Figure 4.

PARGi-induced S-phase arrest and checkpoint activation requires enhanced cellular NAD⁺ from NRH exposure. (A and B) Representative Comet images (A) and quantification of genomic DNA damage (B) resulting from cellular treatment with DMSO, NRH (100 μM), PARGi (10 μM) or NRH+PARGi (N+P) for the duration indicated. GSC-83 cells were also exposed to MMS (1 mM) or MMS+PARGi (MMS+P) for 30 min.
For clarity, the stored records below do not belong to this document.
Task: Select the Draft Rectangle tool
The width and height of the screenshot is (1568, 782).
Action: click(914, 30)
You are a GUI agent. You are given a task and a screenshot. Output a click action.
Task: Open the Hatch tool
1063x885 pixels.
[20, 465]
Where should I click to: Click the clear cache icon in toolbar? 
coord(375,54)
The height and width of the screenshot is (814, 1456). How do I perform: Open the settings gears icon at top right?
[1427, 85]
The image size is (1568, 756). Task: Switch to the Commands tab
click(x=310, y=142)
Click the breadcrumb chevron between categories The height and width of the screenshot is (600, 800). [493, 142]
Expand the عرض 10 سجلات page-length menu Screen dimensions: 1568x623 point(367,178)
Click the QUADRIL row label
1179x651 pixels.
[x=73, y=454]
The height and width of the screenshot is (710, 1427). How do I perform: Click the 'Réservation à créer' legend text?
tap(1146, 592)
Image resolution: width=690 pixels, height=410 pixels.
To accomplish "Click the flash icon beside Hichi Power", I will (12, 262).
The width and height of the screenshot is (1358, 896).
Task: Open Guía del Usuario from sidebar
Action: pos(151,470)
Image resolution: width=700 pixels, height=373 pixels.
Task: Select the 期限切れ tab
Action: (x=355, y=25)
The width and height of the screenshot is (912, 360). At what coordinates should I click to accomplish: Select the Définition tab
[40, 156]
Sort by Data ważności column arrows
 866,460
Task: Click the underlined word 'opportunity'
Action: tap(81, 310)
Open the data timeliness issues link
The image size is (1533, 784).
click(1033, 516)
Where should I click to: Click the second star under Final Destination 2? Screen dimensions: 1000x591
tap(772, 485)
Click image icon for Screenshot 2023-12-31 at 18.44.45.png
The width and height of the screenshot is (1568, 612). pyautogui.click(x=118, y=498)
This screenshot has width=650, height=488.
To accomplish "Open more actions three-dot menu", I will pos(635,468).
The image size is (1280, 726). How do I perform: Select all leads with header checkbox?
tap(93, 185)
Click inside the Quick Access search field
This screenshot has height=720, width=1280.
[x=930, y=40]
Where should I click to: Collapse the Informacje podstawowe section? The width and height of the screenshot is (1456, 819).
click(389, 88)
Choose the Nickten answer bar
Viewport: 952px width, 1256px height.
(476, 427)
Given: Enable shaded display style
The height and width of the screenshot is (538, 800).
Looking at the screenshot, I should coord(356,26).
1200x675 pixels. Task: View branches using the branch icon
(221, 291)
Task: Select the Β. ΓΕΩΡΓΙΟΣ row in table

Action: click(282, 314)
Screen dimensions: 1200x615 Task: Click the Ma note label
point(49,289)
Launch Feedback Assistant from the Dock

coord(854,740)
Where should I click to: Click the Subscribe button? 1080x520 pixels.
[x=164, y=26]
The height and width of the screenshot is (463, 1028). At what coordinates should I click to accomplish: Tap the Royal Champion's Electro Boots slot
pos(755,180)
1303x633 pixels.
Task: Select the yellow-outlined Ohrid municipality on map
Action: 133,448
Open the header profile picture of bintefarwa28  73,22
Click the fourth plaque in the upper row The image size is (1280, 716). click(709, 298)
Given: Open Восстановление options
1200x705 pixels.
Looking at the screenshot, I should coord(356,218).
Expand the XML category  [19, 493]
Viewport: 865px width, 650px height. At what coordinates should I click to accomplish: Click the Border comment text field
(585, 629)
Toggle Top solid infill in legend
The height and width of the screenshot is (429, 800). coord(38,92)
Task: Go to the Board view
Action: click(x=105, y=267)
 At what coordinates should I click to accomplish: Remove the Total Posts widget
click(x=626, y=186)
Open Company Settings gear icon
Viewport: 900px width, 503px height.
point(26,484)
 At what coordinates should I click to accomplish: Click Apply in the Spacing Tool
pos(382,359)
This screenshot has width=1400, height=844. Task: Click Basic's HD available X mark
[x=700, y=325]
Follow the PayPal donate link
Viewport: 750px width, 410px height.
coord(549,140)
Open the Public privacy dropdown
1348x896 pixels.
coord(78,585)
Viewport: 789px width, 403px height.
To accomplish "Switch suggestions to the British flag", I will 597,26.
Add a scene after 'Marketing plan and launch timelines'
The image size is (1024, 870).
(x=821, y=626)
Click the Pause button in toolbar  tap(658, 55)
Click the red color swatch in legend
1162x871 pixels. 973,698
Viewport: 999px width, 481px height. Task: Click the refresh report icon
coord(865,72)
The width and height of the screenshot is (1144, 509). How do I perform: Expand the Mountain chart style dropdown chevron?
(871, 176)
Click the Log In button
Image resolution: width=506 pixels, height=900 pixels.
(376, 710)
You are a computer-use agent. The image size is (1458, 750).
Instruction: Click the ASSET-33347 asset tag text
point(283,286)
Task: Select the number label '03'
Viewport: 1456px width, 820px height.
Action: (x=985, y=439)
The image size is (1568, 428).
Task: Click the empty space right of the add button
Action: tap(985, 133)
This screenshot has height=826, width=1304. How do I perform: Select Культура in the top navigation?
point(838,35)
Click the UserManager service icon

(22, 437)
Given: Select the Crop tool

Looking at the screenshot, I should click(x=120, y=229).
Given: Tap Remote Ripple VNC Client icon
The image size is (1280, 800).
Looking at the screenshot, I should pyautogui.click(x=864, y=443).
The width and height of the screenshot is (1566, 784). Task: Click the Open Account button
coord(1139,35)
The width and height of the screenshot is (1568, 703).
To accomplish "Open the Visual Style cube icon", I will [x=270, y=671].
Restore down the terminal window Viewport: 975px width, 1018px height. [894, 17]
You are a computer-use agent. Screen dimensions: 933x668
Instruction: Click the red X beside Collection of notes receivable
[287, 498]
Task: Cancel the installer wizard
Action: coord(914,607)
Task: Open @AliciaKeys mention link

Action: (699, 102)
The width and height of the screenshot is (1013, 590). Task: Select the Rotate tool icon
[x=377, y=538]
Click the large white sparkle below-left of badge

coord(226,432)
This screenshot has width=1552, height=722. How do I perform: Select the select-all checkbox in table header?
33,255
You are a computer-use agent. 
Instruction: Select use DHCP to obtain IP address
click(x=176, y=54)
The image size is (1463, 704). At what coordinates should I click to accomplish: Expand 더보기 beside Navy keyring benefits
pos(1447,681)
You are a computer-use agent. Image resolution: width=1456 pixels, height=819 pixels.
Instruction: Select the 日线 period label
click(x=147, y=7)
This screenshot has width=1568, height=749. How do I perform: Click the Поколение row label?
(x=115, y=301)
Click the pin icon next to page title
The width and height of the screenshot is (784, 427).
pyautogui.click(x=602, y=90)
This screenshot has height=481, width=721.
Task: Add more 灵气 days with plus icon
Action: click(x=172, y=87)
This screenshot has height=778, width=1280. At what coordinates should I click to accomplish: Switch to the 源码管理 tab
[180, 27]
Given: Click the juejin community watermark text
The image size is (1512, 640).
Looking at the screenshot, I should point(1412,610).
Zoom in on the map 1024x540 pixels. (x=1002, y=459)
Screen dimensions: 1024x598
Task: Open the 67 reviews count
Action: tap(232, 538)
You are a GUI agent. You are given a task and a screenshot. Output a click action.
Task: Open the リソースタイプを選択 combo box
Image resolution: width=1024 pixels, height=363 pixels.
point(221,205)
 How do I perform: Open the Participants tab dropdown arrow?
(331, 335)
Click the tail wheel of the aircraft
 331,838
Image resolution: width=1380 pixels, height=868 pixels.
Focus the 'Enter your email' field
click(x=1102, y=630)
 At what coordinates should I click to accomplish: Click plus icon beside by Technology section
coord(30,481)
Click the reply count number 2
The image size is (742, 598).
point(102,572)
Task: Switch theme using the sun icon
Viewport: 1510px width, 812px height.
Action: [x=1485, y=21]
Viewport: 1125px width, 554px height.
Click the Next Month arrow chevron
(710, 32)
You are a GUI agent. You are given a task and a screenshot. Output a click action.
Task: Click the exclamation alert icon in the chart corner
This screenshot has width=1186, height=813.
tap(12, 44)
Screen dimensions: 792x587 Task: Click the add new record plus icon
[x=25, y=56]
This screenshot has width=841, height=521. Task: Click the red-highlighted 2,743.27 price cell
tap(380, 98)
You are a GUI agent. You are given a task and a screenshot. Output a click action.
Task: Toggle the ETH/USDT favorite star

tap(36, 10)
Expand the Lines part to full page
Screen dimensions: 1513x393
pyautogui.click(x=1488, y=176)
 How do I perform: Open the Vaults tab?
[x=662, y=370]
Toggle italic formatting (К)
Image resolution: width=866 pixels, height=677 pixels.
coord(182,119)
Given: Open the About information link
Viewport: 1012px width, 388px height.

DNA damage was evaluated by the CometChip assay, reported as % Tail DNA; ****P < 0.0001 as compared to the control, DMSO. (C) Flow cytometry cell cycle analysis of GSC-83 cells 24 h after treatment with DMSO, NRH (100 μM), PARGi (10 μM) or NRH+PARGi. (D) Quantification of the cell cycle analysis of GSC-83 cells 24 h after treatment with DMSO, NRH (100 μM), PARGi (10 μM) or NRH+PARGi (*P < 0.05, **P < 0.01), showing the percentage of cells in each cell cycle phase (three separate experiments). (E) Percentage of EdU positive cells (GSC-83 cells) 24 h after treatment with DMSO, NRH (100 μM), PARGi (10 μM) or NRH+PARGi followed by 2 h EdU incorporation (***P < 0.001). (F) Immunoblot analysis of CHK1 and phosphorylated CHK1 (p-CHK1) 24 h after treatment with DMSO, NRH (100 μM), PARGi (10 μM) or NRH+PARGi. β-Actin was used as the loading control. (G) Immunoblot analysis of PAR and γ-H2AX in whole cell lysates prepared from GSC-83 cells treated with NRH (100 μM) + PARGi (10 μM) for 1 h under normal growth conditions, arrested by thymidine or released from thymidine arrest for 0.5, 1, 2, 4 or 6 h. β-Actin was used as the loading control.